Automatic elasticity enables businesses to stretch their network services (contained in hyper-segments) to the edge of the network, only as required and only for the duration of a specific application session. As applications terminate (or end-point devices close down or disconnect), those networking services retract from the edge. It’s as simple as that.

Stretching and retracting virtual services in this manner, however, becomes exceedingly difficult for companies operating in a static configuration environment. This is what ultimately led to Target’s massive data breach in 2013. A port had been statically configured to the company’s HVAC system—it did not retract—allowing a hacker to physically gain access to the entire network through that segment. From there, the hacker was able to conduct IP topology and trace IP routes to find the server they wanted and get the information they were after.
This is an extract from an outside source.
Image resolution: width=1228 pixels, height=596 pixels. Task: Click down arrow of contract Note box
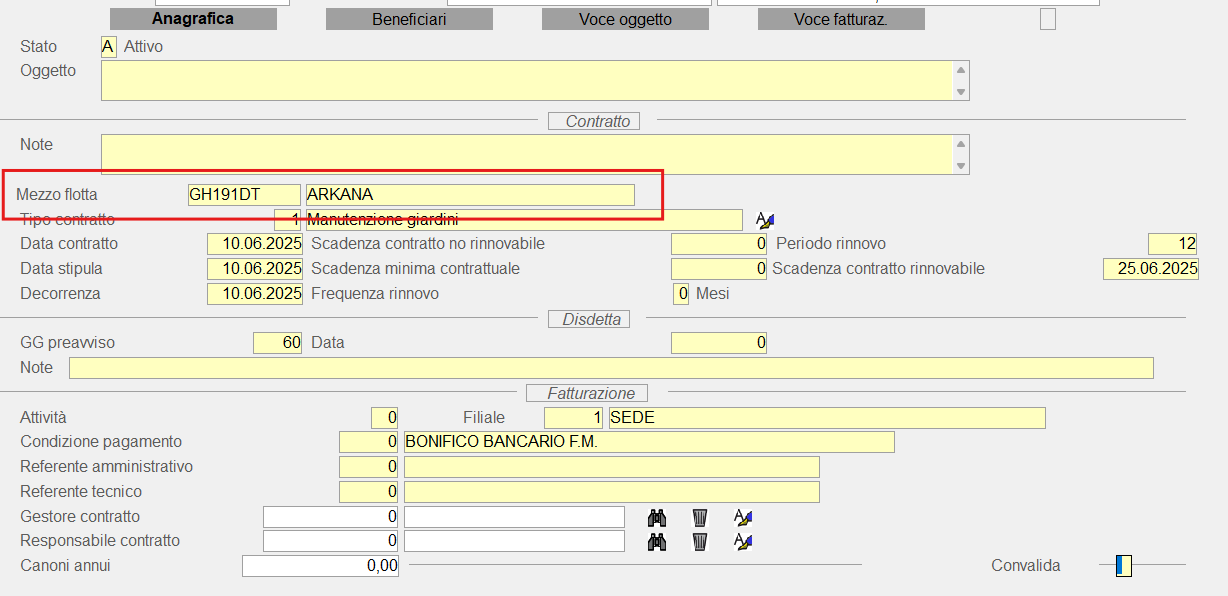tap(961, 166)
In this case, the mistake Target made was that it had no sophisticated methodologies in place to authenticate an end user or device before extending its HVAC port. It remained static, exposed and vulnerable to an attack, which eventually happened.
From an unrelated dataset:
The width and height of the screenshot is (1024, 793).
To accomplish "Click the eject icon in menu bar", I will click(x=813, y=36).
Without end-to-end segmentation, the only way businesses can truly extend their virtual services is to manually configure each node to simulate their desired level of elasticity. In this case, each node would have to be manually configured to stretch, and then that configuration would have to be removed as soon as the service was finished being used. Just imagine how time-consuming and painstaking this process would be on a large scale. This is illogical.

The bottom line is that automatic elasticity drastically reduces network exposure, and also transforms internal productivity and collaboration. A network access port is no longer statically mapped to a given service or user. Today it can be you, tomorrow a video surveillance camera, the next day a contractor. Agility, flexibility, security all delivered! With the ability to expedite provisioning and dynamically extend services to authenticated end-users or devices, an employee working across the country can quickly gain access to a system to complete a task. If you’re running late to a meeting, you can be authorized to temporarily gain access to a printer in-office to ensure you stay on schedule. The use cases for automatic elasticity are infinite and truly game-changing for businesses today.

In the End

While some still feel comfortable operating within legacy limitations, what’s important is that you now understand current industry standards have evolved to meet today’s next-generation network demands and security needs—something that end-to-end segmentation does flawlessly.

We’re excited to be able to help companies finally deploy end-to-end segmentation without resource-intensive or costly roadblocks. An end-to-end segmentation solution built on hyper-segmentation, native stealth and automatic elasticity is key. To succeed, you need all three of these complementary capabilities. All three share the common goal of maximizing network security. However, they contribute towards this goal in distinctly different yet necessary ways to substantially reduce your business risk exposure with the ever increasing cyber security threats we see and hear about globally.